Sin embargo, Enel capitulo 13, alrededor de 10 o 12 años después, Israel se encontraba en los mismos pecados a los que se habían comprometido a no volver a cometer. Nehemías tuvo que lidiar con los problemas de las relaciones románticas paganas, comprar y vender en el día de reposo, y fallar en apoyar la obra de Dios como él lo ordenó.
El pueblo prometió: no abandonaremos la casa de nuestro Dios. Pero, más adelante en el capítulo 13: 11, Nehemías tuvo que preguntar:¿Por qué está la casa de Dios abandonada? Estaba abandonada porque Israel no mantuvo sus promesas delante de Dios.
Esto deja un punto perfectamente claro: la ley, esto es; reglas, votos, promesas, pactos, etc., finalmente no tienen poder para detener el pecado. Solo la gracia de Dios, viva, y fluyendo en nuestras vidas, puede darnos el poder para verdaderamente vencer al pecado.
Pablo expresa esto en Romanos 8:3, entre otros lugares: Porque lo que era imposible para la ley, por cuanto era débil por la carne, Dios, envió a su Hijo en semejanza de carne de pecado. Muchos Cristianos buscan la victoria al hacer reglas, votos, promesas – y fracasan en encontrarla, porque todas esas cosas tienden a poner la mirada en nosotros mismos, en vez de en Jesús.

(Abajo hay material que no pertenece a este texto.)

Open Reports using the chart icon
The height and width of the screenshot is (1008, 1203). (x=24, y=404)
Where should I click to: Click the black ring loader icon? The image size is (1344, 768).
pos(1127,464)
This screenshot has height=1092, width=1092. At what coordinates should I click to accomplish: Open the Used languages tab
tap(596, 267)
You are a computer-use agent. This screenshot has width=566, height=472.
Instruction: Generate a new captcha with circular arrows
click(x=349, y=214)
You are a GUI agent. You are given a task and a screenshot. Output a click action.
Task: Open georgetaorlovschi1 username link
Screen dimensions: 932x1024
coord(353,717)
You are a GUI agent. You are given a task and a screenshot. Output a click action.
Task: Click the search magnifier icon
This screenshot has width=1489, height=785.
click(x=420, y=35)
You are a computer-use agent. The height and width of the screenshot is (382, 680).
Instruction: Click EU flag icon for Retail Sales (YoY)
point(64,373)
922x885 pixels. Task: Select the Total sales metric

La historia de Israel en el Antiguo Testamento, desde el inicio hasta el final, ilustra esto. Cuando la nación recién nació en el Éxodo, a pesar de los milagros más espectaculares, muestras de la gloria de Dios, y la revelación de la ley, el pueblo pecó, al darle el crédito a un becerro de oro por la liberación de Egipto. Y ahora aquí, al final de la historia del Antiguo Testamento del pueblo de Dios en la tierra prometida, Nehemías está jalando cabellos –los propios y los de los pecadores; porque no pudieron cumplir sus promesas a Dios.
Si pudiéramos ser salvos por nuestras promesas, por nuestros compromisos con Jesús, entonces su muerte hubiera sido noble, pero innecesaria. No somos salvos por algún voto que hacemos, o alguna hoja que volteamos, sino por confiar en Jesús, y lo que ha hecho para salvarnos.
Pastor Carlos Umaña
Comunidad Cristiana Lifehouse.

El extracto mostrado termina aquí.